Super Mario World
Year released: 1992
Super Mario Bros. is probably one of the most entertaining, innovative, and classic series ever created in video game history. Most of this claim is bestowed upon the first three games released on the NES - each one brought something new and interesting to the table. In 1992, Mario and friends made their maiden voyage on the Super NES with a game that was to push the envelope even further in terms of graphical quality, expansiveness, and overall fun.
Well, they tried, anyway.
I don't know exactly what it is that's missing from Super Mario World that prevents me from liking it in earnest as I do the other Mario games. The je-ne-sais-quoi that was bulging from the seams in the previous games no longer existed when the augmentation from NES to SNES took place. It pains me to do this (moreso than my rating of Metroid or Zelda), but I have to rank this game as just average.

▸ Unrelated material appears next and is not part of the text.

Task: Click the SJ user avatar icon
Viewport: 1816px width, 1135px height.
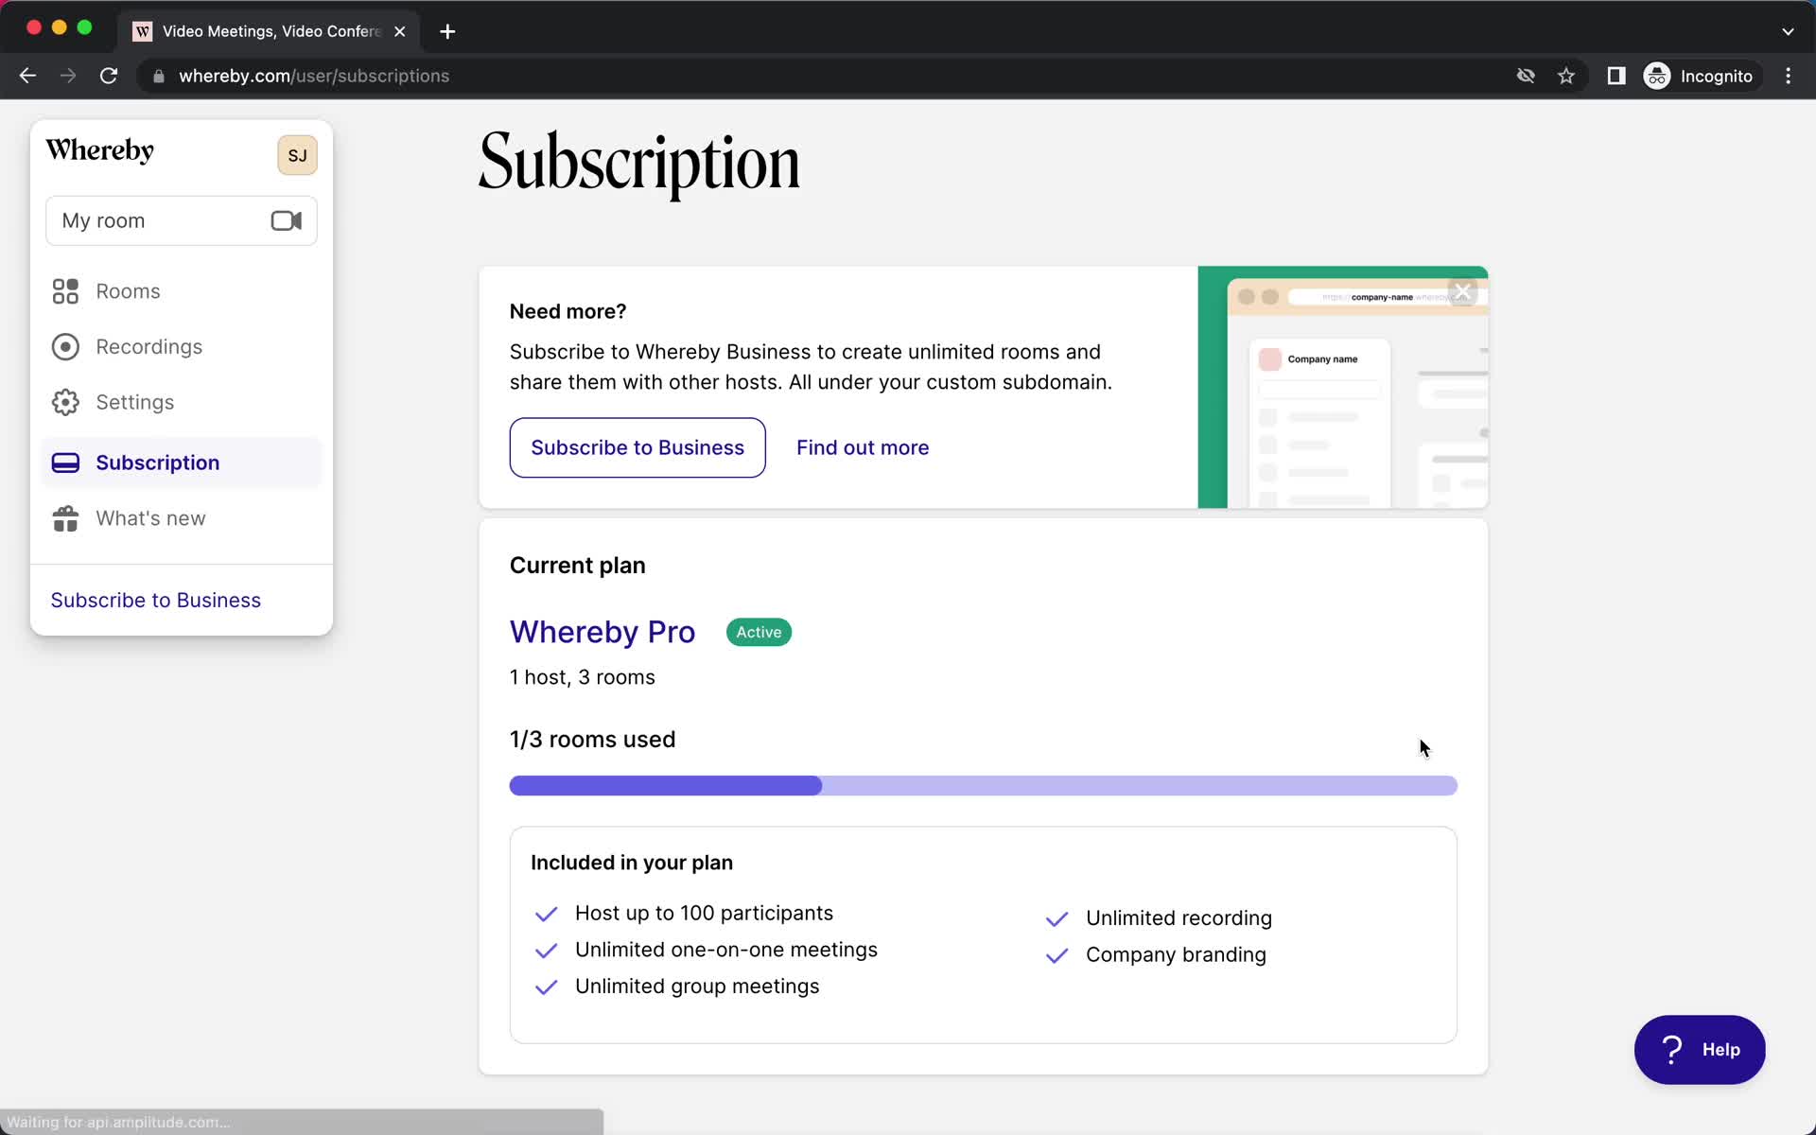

The premise of the game is that of virtually all other Mario games: Bowser's up to his usual shenanigans, kidnapping Princess Toadstool (honestly, you'd think the Mushroom Kingdom would've thought of some way to protect her by now!) and throwing yet another gauntlet to the plumbers of legend to retrieve her. This time, the setting is different: rather than hop 'n' bop in the Mushroom Kingdom, this game takes place in a region known as Dinosaur Land.
And so, the game begins. Much like SMB3, the terrain is set up in a map-like fashion, with courses being linked together by roads which appear as more and more levels are cleared. Some areas have a fork in the road, but the only way to activate the fork is by finding secret exits in particular levels. Along the way, you can find a pal by the name of Yoshi, a dino-who-thinks-he's-a-horse whose insatiable appetite is one of the primary methods of attack.
The game is considerably easier than the NES games, largely because of the fact that you can return to a level you've already completed and reap the benefits therein. Plus, obtaining obscene amounts of extra lives is ludicrously easy, especially levels which contain Starmen or grey P-switches. Because of that, you've essentially got the game won once you've cleared Vanilla Lake. The real challenge lies in finding and activating all of the secret exits, but in most cases that's more reliant on luck than skill.
The technical areas of the game deserve some leway since this was the first game released on the SNES. The graphics are decent enough: This is the first time that Mario could actually be shown the way he's depicted in drawings - red shirt, blue overalls - since color restraints on the NES prevented it. Everything retains the same cartoonish look of before, from the enemies who seem more like they're strolling in the park than patrolling the area to the clouds with the smiley faces. They still managed to keep the playful atmosphere in the game.
Less praise can be said about the music, however. One underlying theme plays out through all of the levels, be it overworld, underworld, fortress, ghost house, or whatever. Seems like a
good idea, but none of the music is developed to its own autonomy; they all rely heavily on that one theme, and so people get the sense that you're listening to the same song over and over again. Hop on Yoshi, and a percussion track is added to the music. Again, sounds like a good idea, until you find out that the percussion track consists of overbearing, lousy-sounding bongoes.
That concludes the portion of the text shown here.